Week of August 14, 2000
  Editor's Choice Web Pick
   of the Week

Tennessee's Resource Valley: Site Scores High
in Content and Appearance, Low on BS Index

Developing a solid Web site has never been an easy proposition. Oh, sure, simply slapping up a site is not a problem. The problem is quality - more specifically, the lack of it.

That's why we like the new design and functionality on the Web site for Tennessee's Resource Valley (TRV as www.trv.org), a regional economic development organization that represents 15 counties in the Knoxville-Oak Ridge-Smoky Mountains region of the Volunteer State.

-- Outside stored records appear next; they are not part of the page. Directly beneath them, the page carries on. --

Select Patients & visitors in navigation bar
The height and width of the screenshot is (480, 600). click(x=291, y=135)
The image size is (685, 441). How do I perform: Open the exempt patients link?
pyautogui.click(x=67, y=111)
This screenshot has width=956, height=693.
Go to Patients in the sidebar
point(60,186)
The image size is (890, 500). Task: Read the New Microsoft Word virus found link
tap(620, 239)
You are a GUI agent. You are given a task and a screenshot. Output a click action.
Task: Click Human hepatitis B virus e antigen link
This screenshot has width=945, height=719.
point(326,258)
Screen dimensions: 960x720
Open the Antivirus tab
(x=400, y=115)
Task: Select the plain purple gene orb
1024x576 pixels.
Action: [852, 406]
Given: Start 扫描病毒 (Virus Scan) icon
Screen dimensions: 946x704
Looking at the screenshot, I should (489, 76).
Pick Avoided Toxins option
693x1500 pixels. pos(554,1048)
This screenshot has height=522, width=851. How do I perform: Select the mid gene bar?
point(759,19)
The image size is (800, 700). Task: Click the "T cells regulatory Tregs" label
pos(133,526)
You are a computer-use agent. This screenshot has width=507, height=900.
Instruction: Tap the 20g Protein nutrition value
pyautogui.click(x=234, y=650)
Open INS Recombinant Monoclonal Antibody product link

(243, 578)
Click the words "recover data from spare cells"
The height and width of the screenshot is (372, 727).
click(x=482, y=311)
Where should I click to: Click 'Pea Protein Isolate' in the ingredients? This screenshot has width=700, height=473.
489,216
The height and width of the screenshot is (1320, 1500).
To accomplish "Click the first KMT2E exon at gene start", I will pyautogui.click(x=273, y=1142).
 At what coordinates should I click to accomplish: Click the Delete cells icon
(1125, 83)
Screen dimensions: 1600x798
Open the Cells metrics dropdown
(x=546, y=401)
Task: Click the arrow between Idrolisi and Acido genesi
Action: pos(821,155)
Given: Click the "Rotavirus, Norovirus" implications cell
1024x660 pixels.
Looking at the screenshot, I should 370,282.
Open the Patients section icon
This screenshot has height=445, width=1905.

Unlike the huge majority of economic development sites, this one looks well thought out and technologically savvy. It scores solid points in terms of content and appearance. Just as importantly, it scores inordinately low on the BS Index -- where high rankings signal attention-span death among knowledgeable site seekers.

Pull-Down Menus with Purpose

Developed in conjunction with local area firms The Tombras Group (www.tombras.com) and MediaPulse (www.mediapulse.com), the TRV site pops onscreen with a very fetchingly designed homepage that features some inviting area photos (nice color usage, too). The homepage's attractiveness is a key element, since all this site's online roads lead from here.

Those online roads are embodied in the seven categories wisely positioned near the top of the page: "services," "business advantages," "workforce," "buildings and sites," "community data and maps," "regional links" and "lifestyle."

A click on any of these categories gives you a pull-down menu of options. And the options here are useful, not arbitrary or decorative. A click on workforce, for example, pulls down the options "population statistics," "commuting patterns," "education and training," "wages" and "largest employers."

As you might expect, the site does have some good things to say about the area it's representing. (And we'd have a "Ripley's Believe It or Not" scoop if it didn't.)

But it smartly lets other folks - namely, its corporate clientele - do the talking. For example, the population stats section include quotes from executives from Kimberly-Clarke and ClientLogic on how their companies' operations have fared in the area.

Little Touches Indicate Careful
Consideration of How the Process Works

Surfing this site also uncovers a number of little touches that show careful consideration of how the site search process really works.

Consider the information that's required when you click the "Contact" option: Users requesting information don't have to specify their companies' names. (Loose lips not only sink ships; they also breed pink slips - a fact that inexplicably still escapes some ED agencies, particularly in their online incarnations.)

The site also smartly covers the bases in terms of functionality.

For example, as you'd expect, the regional links clickoff connects to all the affiliated organizations in TRV's 15-county service areas.

But there's another way of doing the same thing that's less obvious but much cooler. Users viewing the service area's online map can click on any county to get a profile. And those profiles include not only contact names and phone numbers, but also the contacts' e-mail links and links to their organizations' Web sites. And where do more than a few corporate site search ideas crystallize? While looking at maps.

Even with the proliferation of off-the-shelf products, developing a solid Web site will continue to be a challenge. The TRV site was developed to generate business leads. But it also provides some leads on building a Web site that has both pop and substance.